Documento:
Dicen que quemó las naves, pero eso no fue cierto. La verdad es que las mandó desarmar para utilizar el maderamen en la construcción de una fortaleza. La historia de Hernán Cortés, como casi toda la que nos han contado, tiene mucha guasa y muy poco de verdad. El conquistador, además de un hombre culto, titulado en la Universidad de Salamanca, fue un gran estratega y no el aventurero providencial que nos contaron. Digan ustedes si no, para tomar todas las naciones que había en el territorio llamado Nueva España, se necesitaron astucias, maniobras y diplomacia.

 

Por ese entrenamiento militar fue que decidió dejar un fuerte en la Villa Rica de la Vera Cruz. Así que lo de “quemar las naves” es puro choro mareador, que con el paso del tiempo se quedó como frase hecha para afirmar que alguien está dispuesto a emprender una empresa con la posibilidad de ganar o de palmar en el intento. La frase viene al caso, porque Fermín Rivera que es un torero seco y serio donde los haya, demostró su enorme valía. Este sí quemó los galeones y sin aspavientos se jugó la vida poniendo las femorales en los pitacos que pasaban con más lentitud que las horas en un día de ayuno. Imponiéndose a las adversidades y a la mala suerte –le cayó lo peorcito del encierro-, se presentó en la Plaza México para madrugarle a todo el mundo, solito y con dos cojones. Algunos dicen que sorprendió, pero no. Los que lo hemos visto en otras ocasiones, sabíamos de la pureza y la verdad de su toreo.

 

Pasemos al turrón. El toro era noble pero descastado y por ello escatimaba los ataques. Fermín Rivera a fuerza de invadir la frontera bovina, quedarse en la cara y aguantarlo mucho, le fue extrayendo una a una las embestidas. Su faena fue pulcra, bien estructurada, de técnica magistral y con una pureza de estilo digna de Beethoven, además de un temple más preciso que las cuentas de un calculista. Por si faltara, el toro era débil, así que había que torearlo a media altura y con la minucia de un antropólogo.

Instrucciones:
• A. Cite de manera literal, de la crónica taurina, todo el pasaje que va desde "Pasemos al turrón." hasta "de un antropólogo.".
• B. Enumere todas las personas que la crónica taurina menciona por su nombre propio.
• C. Prosiga la crónica taurina sobre la faena de Fermín Rivera a partir del punto en que termina.
El material posterior es ajeno a la crónica taurina y no debe tenerse en cuenta.

Información mostrada:
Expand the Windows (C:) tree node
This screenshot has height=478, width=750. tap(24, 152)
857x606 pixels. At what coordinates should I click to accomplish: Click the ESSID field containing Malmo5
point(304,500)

Respuestas esperadas:
• A.
Pasemos al turrón. El toro era noble pero descastado y por ello escatimaba los ataques. Fermín Rivera a fuerza de invadir la frontera bovina, quedarse en la cara y aguantarlo mucho, le fue extrayendo una a una las embestidas. Su faena fue pulcra, bien estructurada, de técnica magistral y con una pureza de estilo digna de Beethoven, además de un temple más preciso que las cuentas de un calculista. Por si faltara, el toro era débil, así que había que torearlo a media altura y con la minucia de un antropólogo.

• B. Hernán Cortés, Fermín Rivera y Beethoven.

• C.
Lo sorprendente del domingo está en otras cosas, por ejemplo, que en un ambiente en el que hay que estar dispuesto a morirse en cada jornada laboral, se presentan toreros que les importa un carajo quedar bien y viven un presente absurdo, un pasado más pobre que un profesor de pueblo y, por descontado, sin ningún futuro. Son seguidores habituales de la banalidad, del capoteo insustancial y del trapazo infame. Casi en cada cartel la empresa ha presentado uno, a veces, dos. La pregunta obliga: ¿Y esos, como pa’ qué, doctor?.

 

Mientras Cristian Ortega, con más miedo que un perro en un columpio, pegaba el petardo de su vida y a Pedro Gutiérrez el juez le regalaba una orejita barata y patética, Rivera, lidiador avezado y valiente nos devolvía la tauromaquia subyugante.

 

El juego de mirar la belleza asomados a la muerte recuperaba trascendencia. Cuando, tras un espadazo en todo lo alto, dobló el toro de San Mateo, nuestro respeto y nuestro aprecio de aficionados habían fraguado. Con su fe y su honradez, con su inteligencia y su arte, con su lucidez y su melancólica torería, ahí estaba el joven diestro, firme como los guapos. Para el remate con la frase hecha quiero recalcar que desde que firmó el contrato y se le puso la cara seria del que está anunciado en un cartel, ya las naves ardían en rojas llamaradas.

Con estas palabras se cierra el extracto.